▸ Problem to solve
In the records below, find the line containing "Image resolution: width=380", then copy that line and all lines after it, exactly, omitting every picture.

┌─ Exercise materials

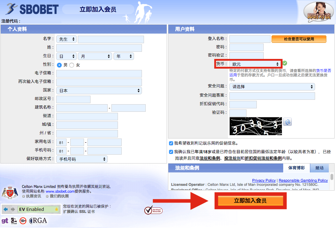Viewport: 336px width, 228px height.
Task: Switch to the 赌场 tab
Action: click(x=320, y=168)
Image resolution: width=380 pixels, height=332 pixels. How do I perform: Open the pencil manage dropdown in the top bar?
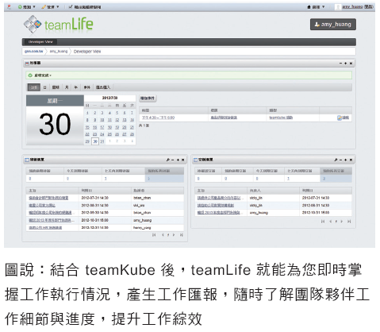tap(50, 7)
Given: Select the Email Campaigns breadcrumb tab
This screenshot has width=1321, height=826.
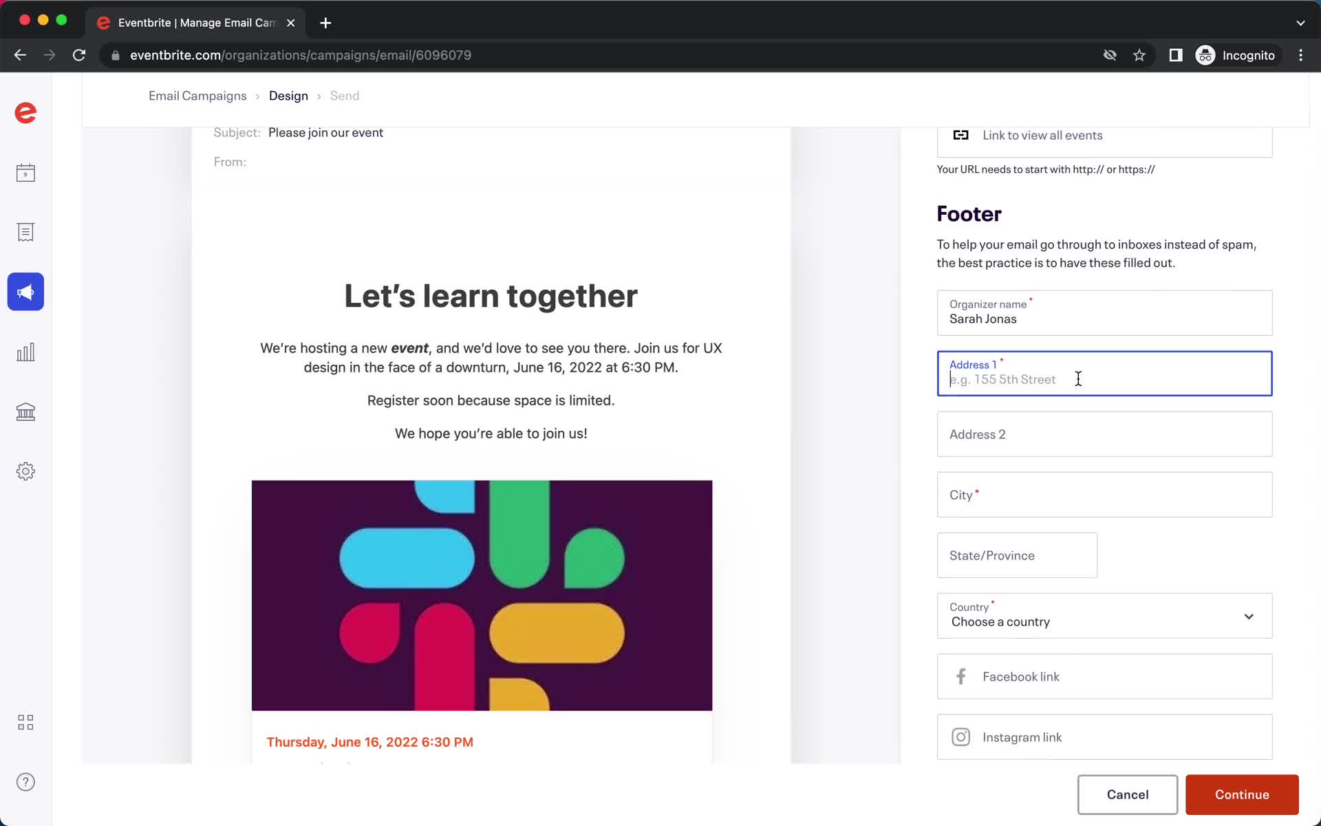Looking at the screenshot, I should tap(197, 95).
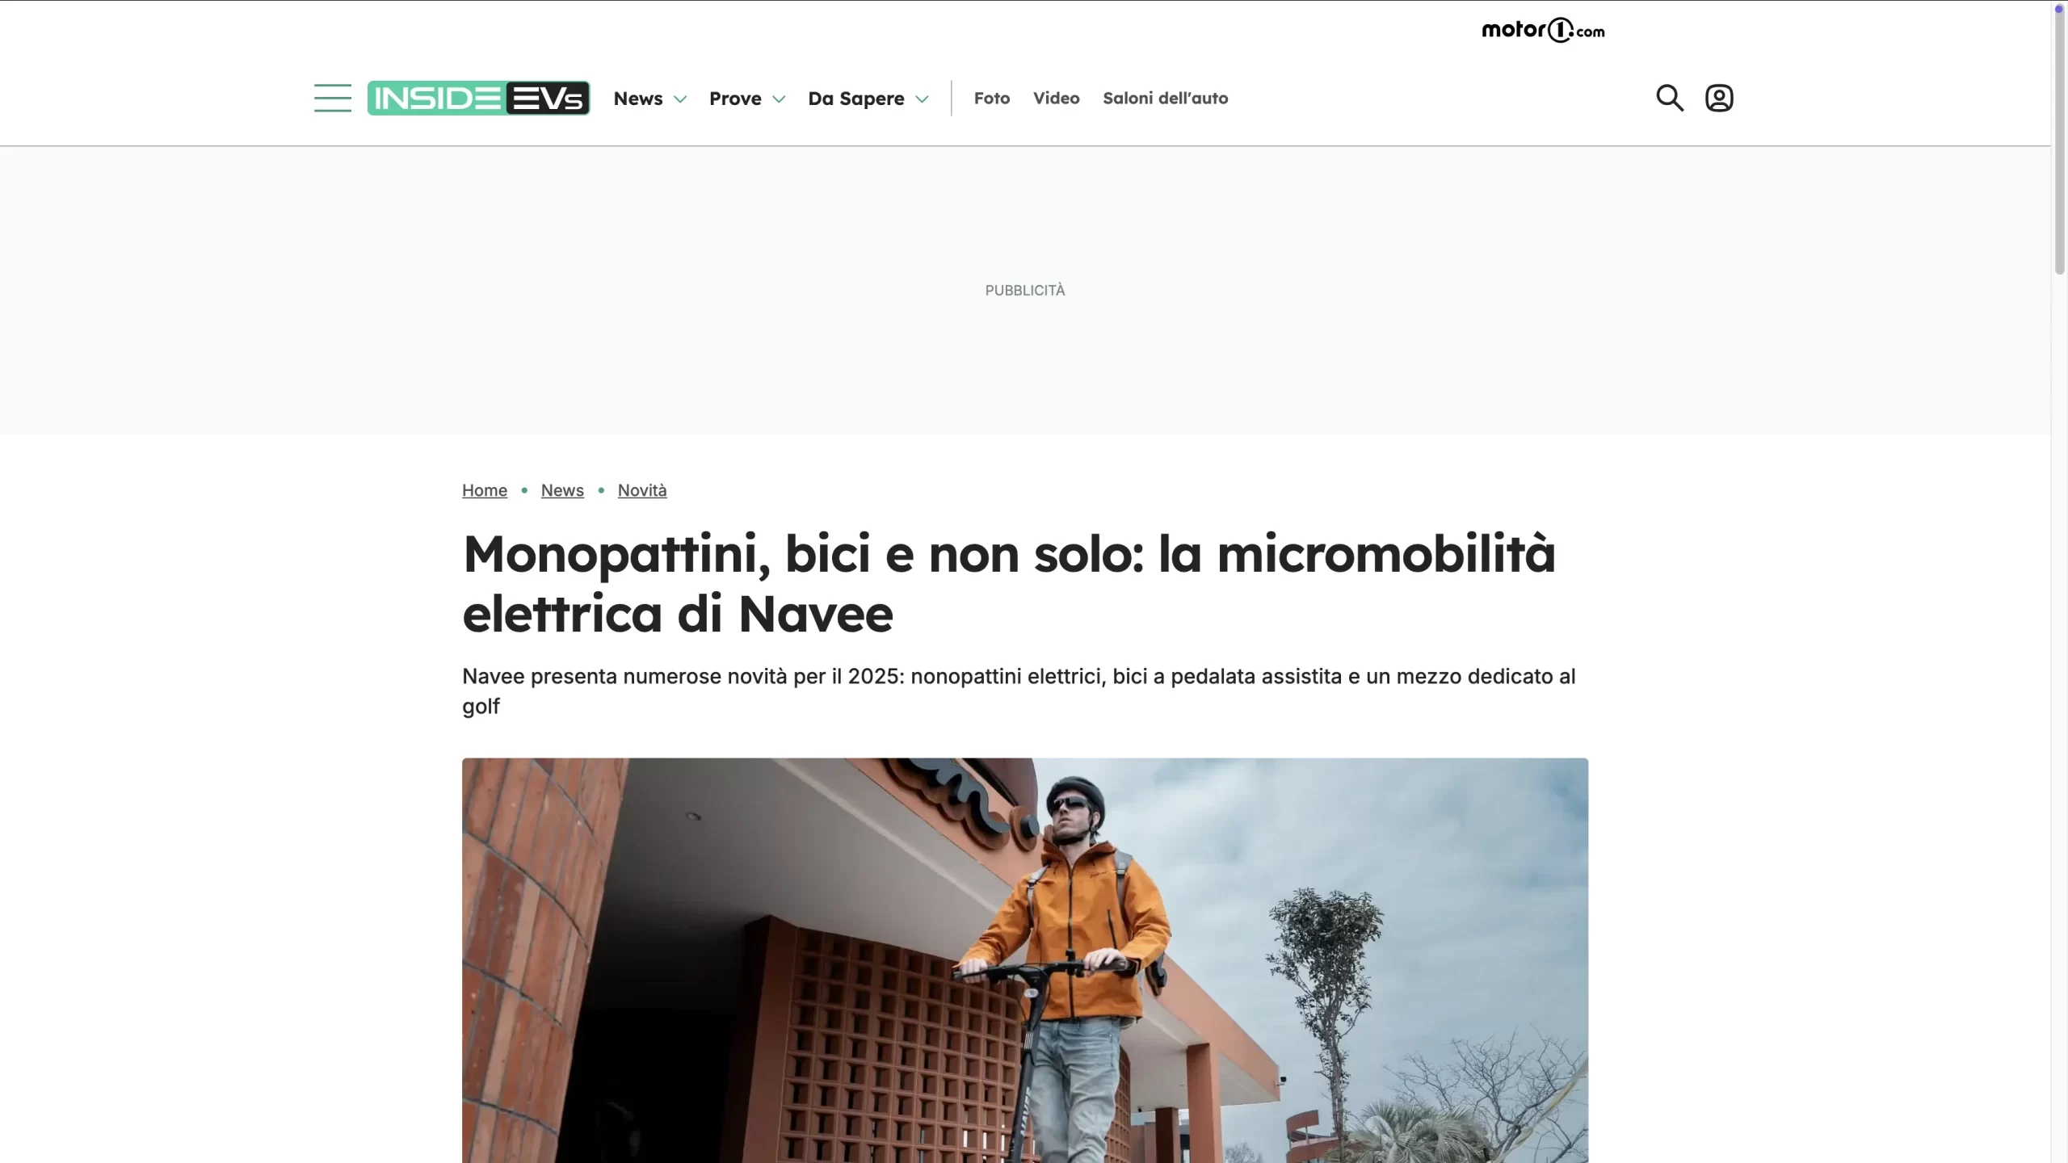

└─

▸ Written solution
Image resolution: width=380 pixels, height=332 pixels. How do I perform: Open the pencil manage dropdown in the top bar?
tap(50, 7)
Given: Select the Email Campaigns breadcrumb tab
This screenshot has width=1321, height=826.
Looking at the screenshot, I should tap(197, 95).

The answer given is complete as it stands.